Hint- $\displaystyle \sqrt{a} = a^{\frac{1}{2}}$. Also, $\displaystyle \sqrt{a} \sqrt{b} = \sqrt{ab}$.
(57) looks fairly straight-forward. Have you tried multiplying? Show us your effort and share your thoughts, and we can better help you.
Thanks for the reply! As you can see in my image, for question 53, i cannot find any perfect squares in the square root. I do not know how to advance from there on.
As for question 57, how do I go on from there? I do see some similarities with X^4 and Y^4 in my half-completed answer. However, how do I remove the 2x^2y^2-2xy that u see in my answer ?
$\sqrt{x^{2n}} * \sqrt{x^3y^{3n}} * \sqrt{y^{(n+1)}} = \sqrt{x^{2n} * x^3 * y^{3n} * y^{(n + 1)}}= \sqrt{x^{(2n + 3)} * y^{(4n + 1)}}.$ So far so good.

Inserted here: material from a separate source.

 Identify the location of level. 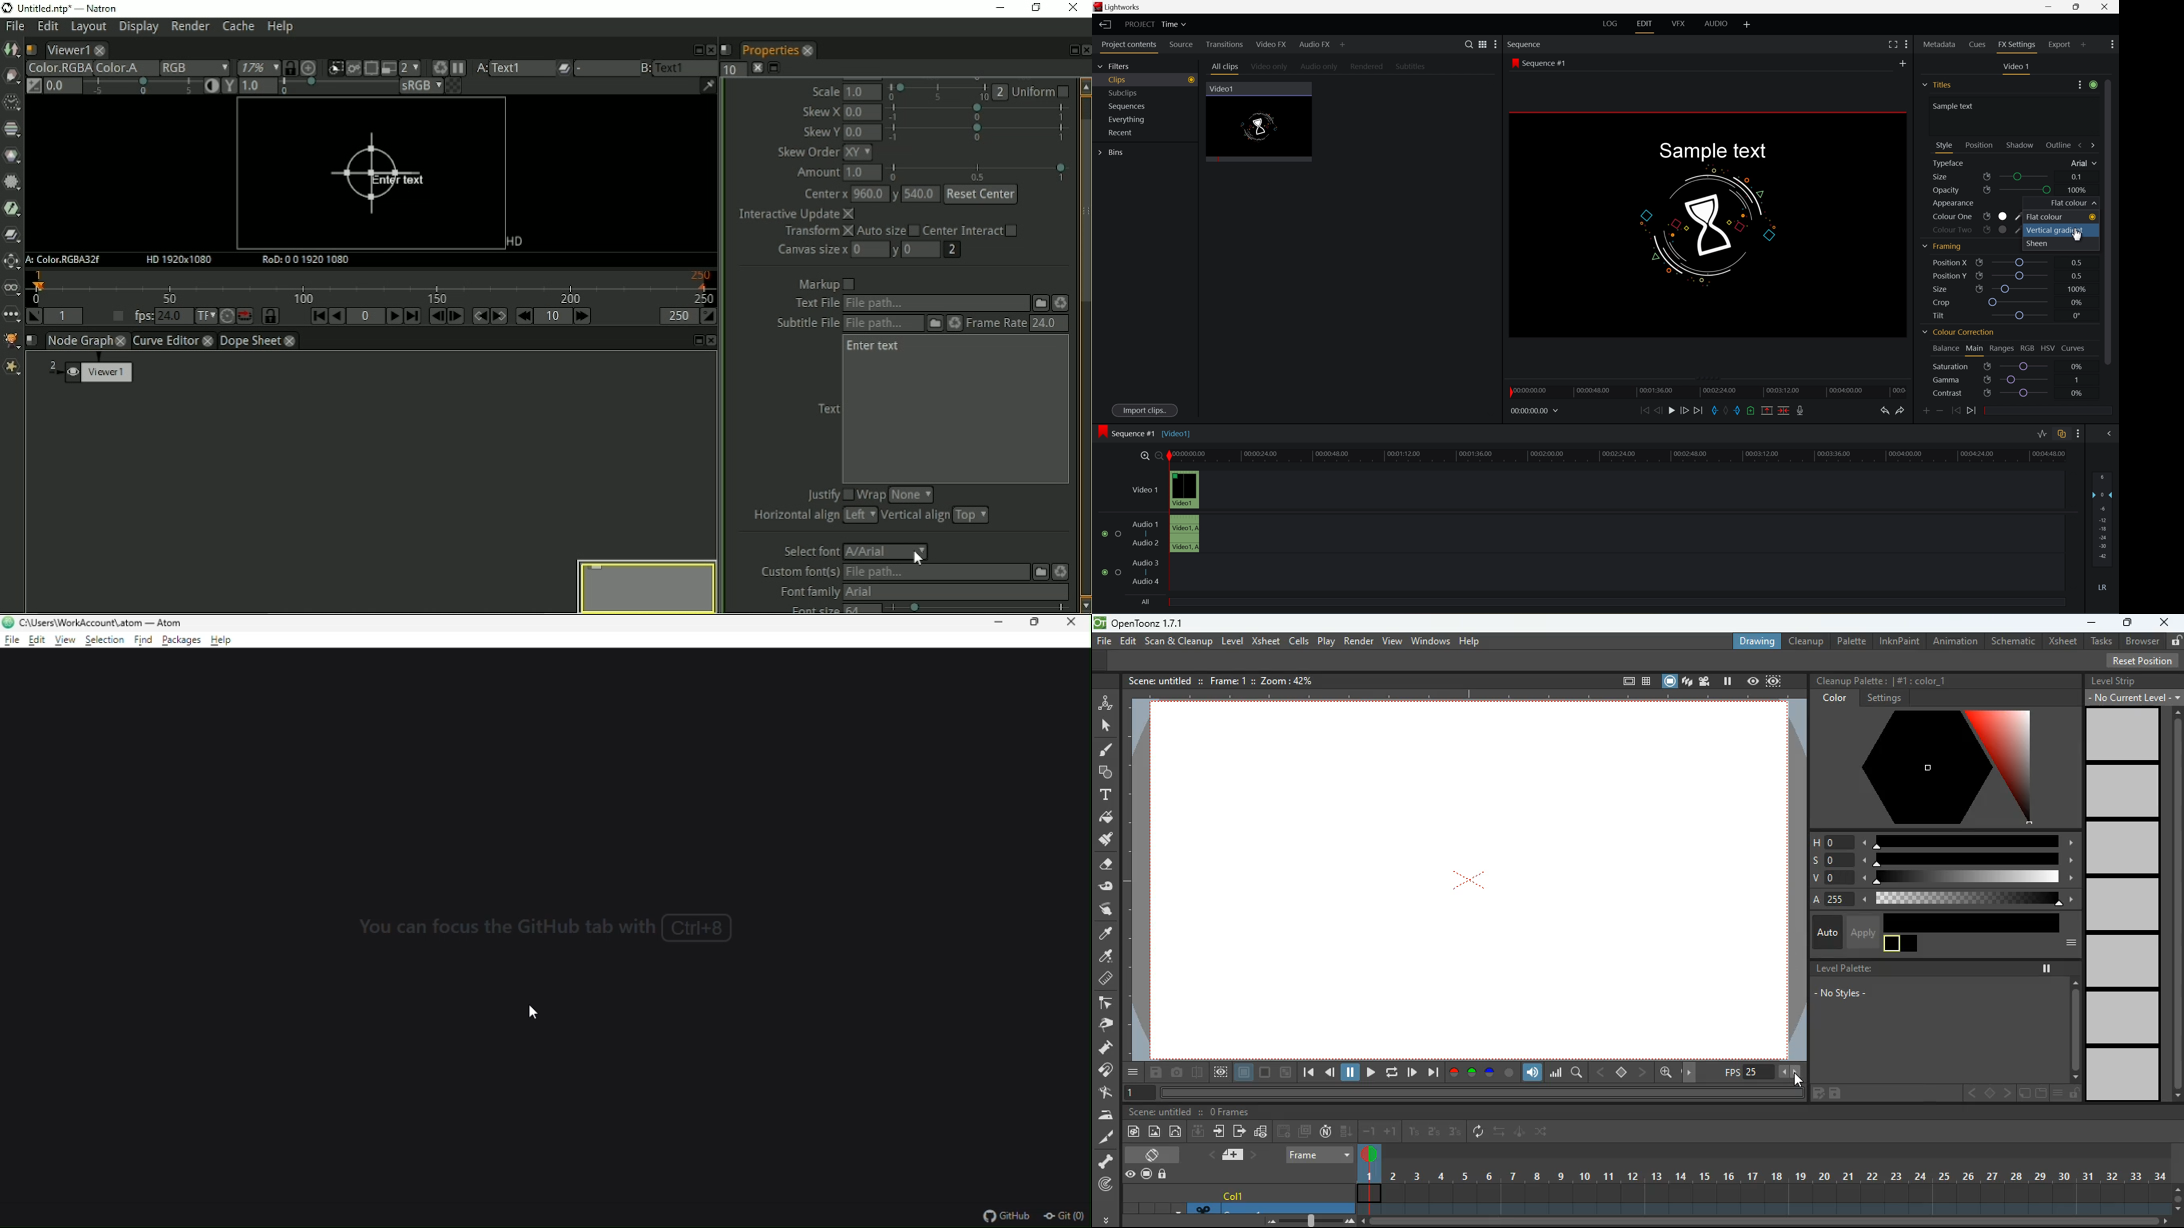
(2124, 847).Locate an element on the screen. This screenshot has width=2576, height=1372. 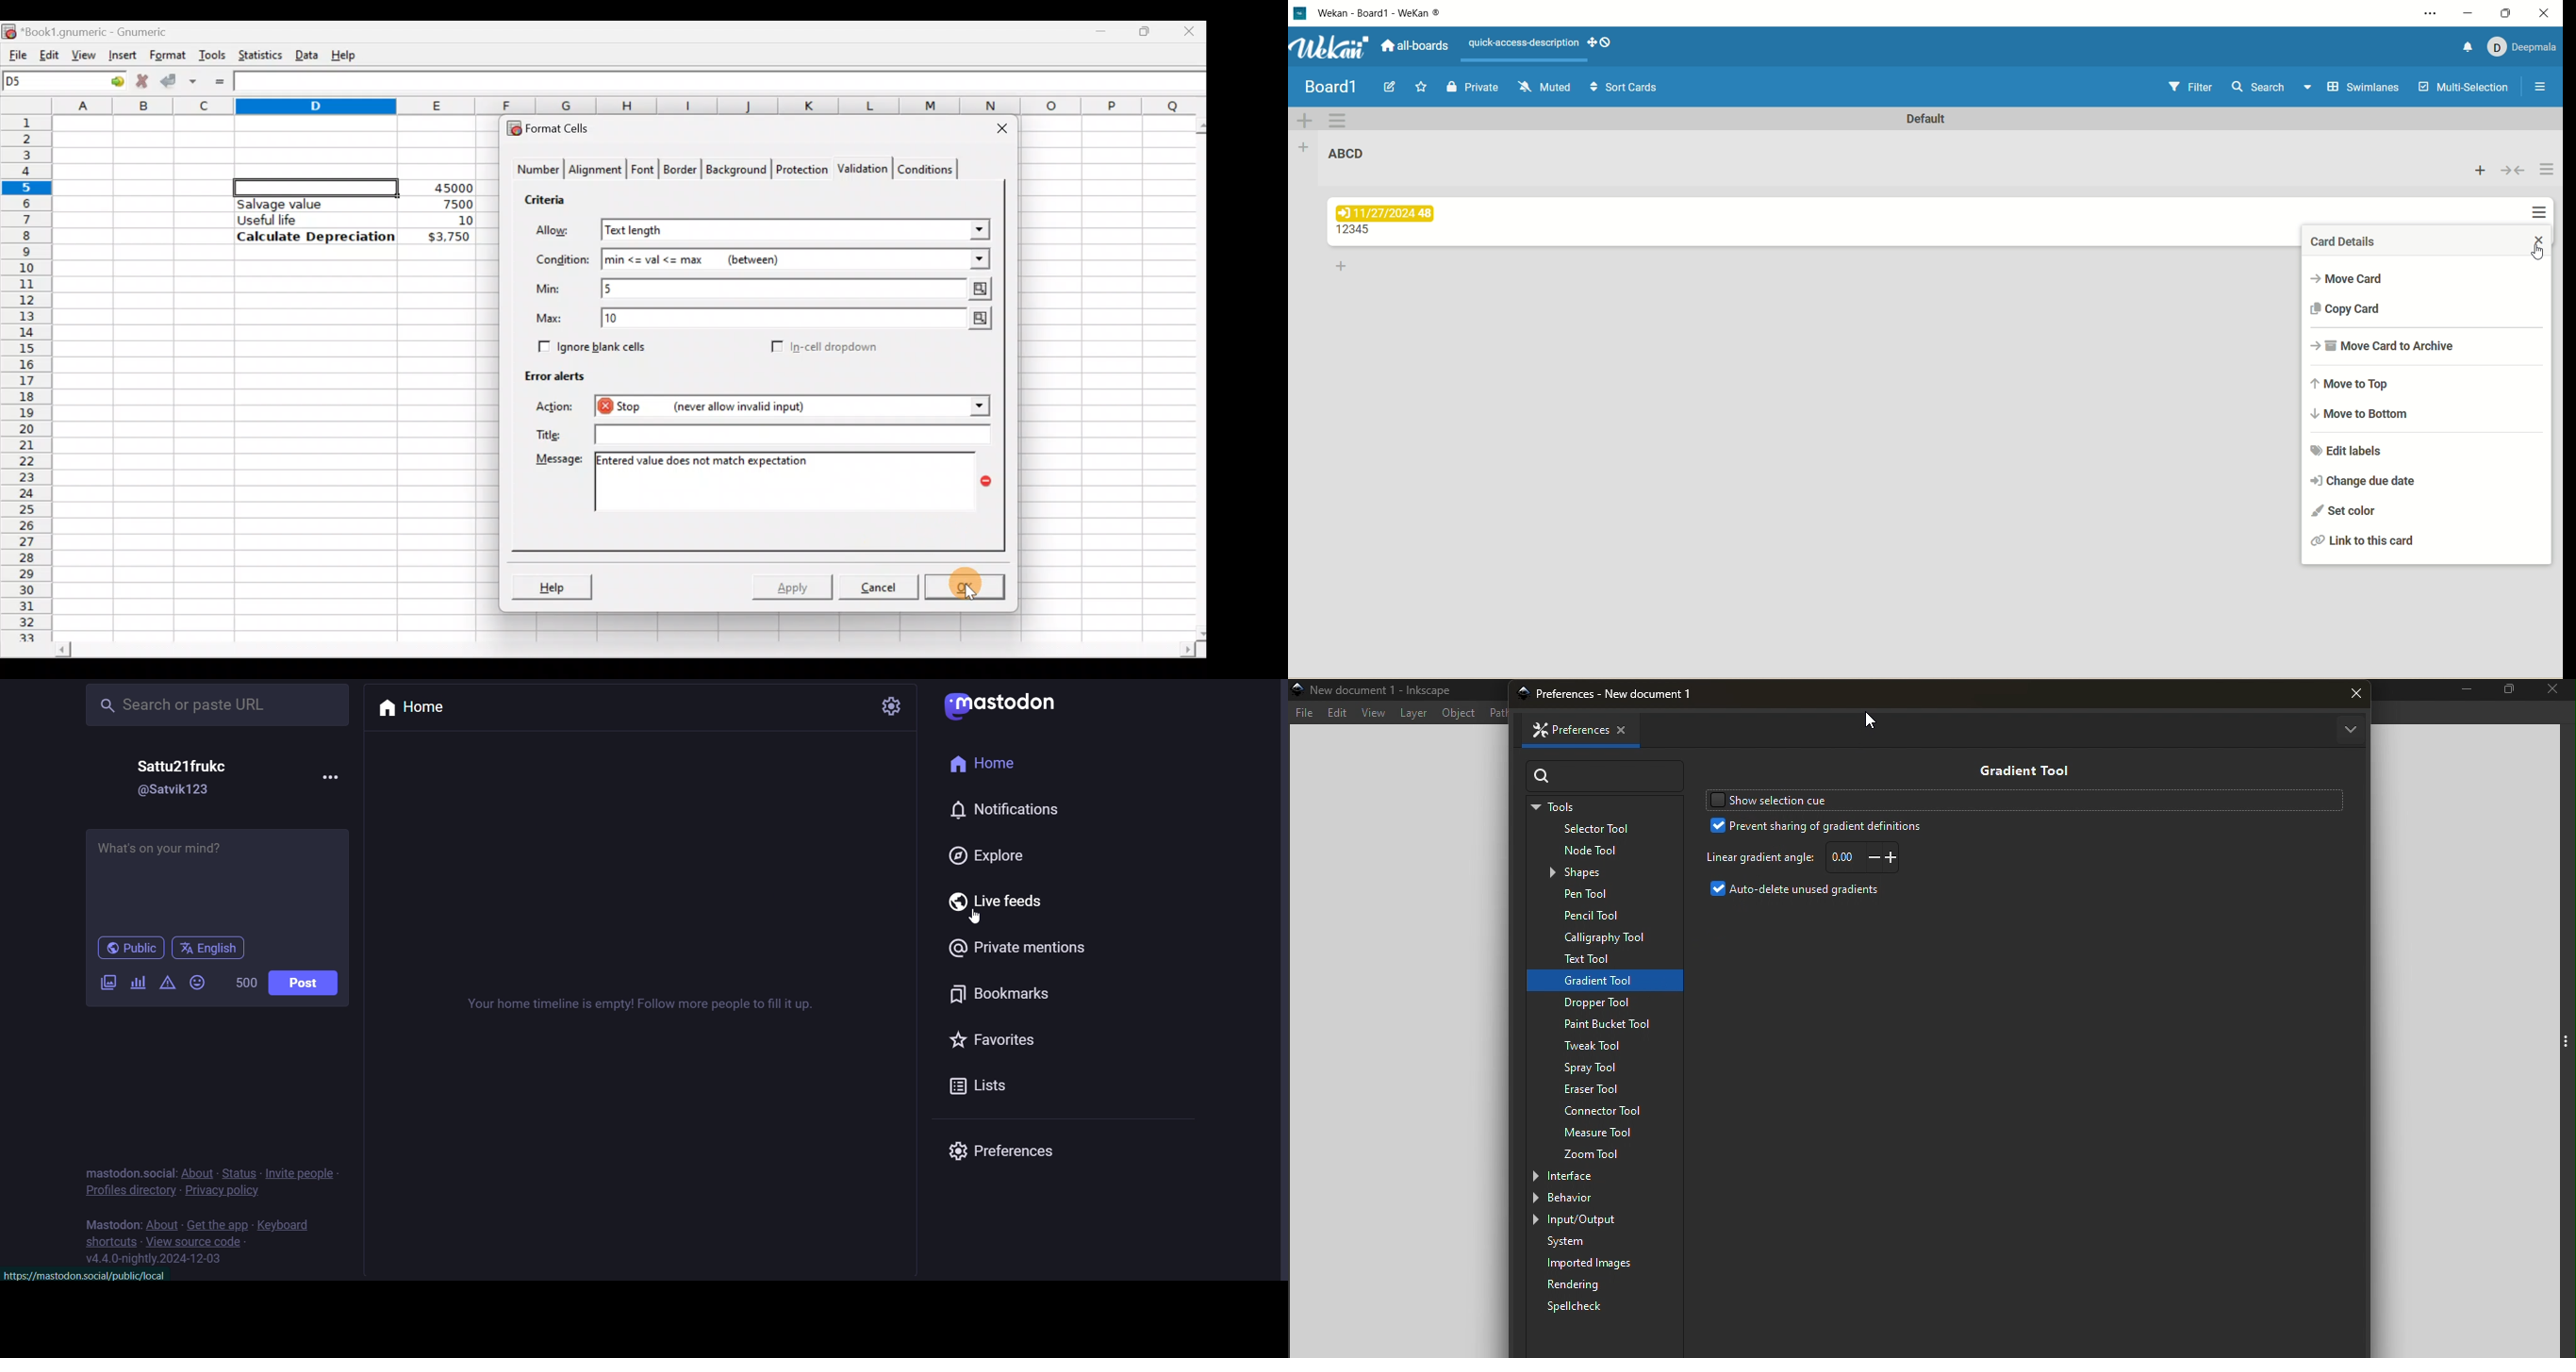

But $2n + 3 = (2n + 2) + 1 = 2(n + 1) + 1.$ So
$\sqrt{x^{(2n + 3)} * y^{4n + 1}} = \sqrt{x^{\{2(n + 1) + 1\}} * y^{(4n+1)}} = \sqrt{x^{\{2(n + 1)\}} * x^1 * y^{4n} * y^1} = x^{(n + 1)} * y^{2n} * \sqrt{xy}.$
As for the second problem, you did the algebra wrong
$(x^2 + \sqrt{2}xy + y^2)(x^2 - \sqrt{2}xy + y^2) = x^4 -\sqrt{2}x^3y + x^2y^2 + \sqrt{2}x^3y - 2x^2y^2 + \sqrt{2}xy^3 + x^2y^2 -\sqrt{2}xy^3 + y^4 =$
$x^4 -\sqrt{2}x^3y + \sqrt{2}x^3y + x^2y^2 + x^2y^2 - 2x^2y^2 + \sqrt{2}xy^3 -\sqrt{2}xy^3 + y^4 = x^4 + y^4.$
Now think about $x^8 + y^8.$
You are correct that: $\sqrt{2xy} * \sqrt{2xy} = \sqrt{2xy * 2xy} = \sqrt{2^2x^2y^2} = 2xy,\ assuming\ xy \ge 0.$
But if I understood your problem, that is NOT what you are dealing with.
$\sqrt{2}xy * \sqrt{2}xy = \sqrt{2} * xy * \sqrt{2} * xy = \sqrt{2} * \sqrt{2} * x^2y^2 = \sqrt{2 * 2} * x^2y^2 = \sqrt{4} * x^2y^2 = 2x^2y^2.$
If I have led you astray by not understanding (or by making ANOTHER idiotic mistake), I do apologize.
This post should be deleted as soon as the preceding post is, but why anyone would pay money for academic help to someone who cannot bother to proof his text for gross errors in English grammar and spelling is beyond me. I guess it is true that a fool and his money are soon parted.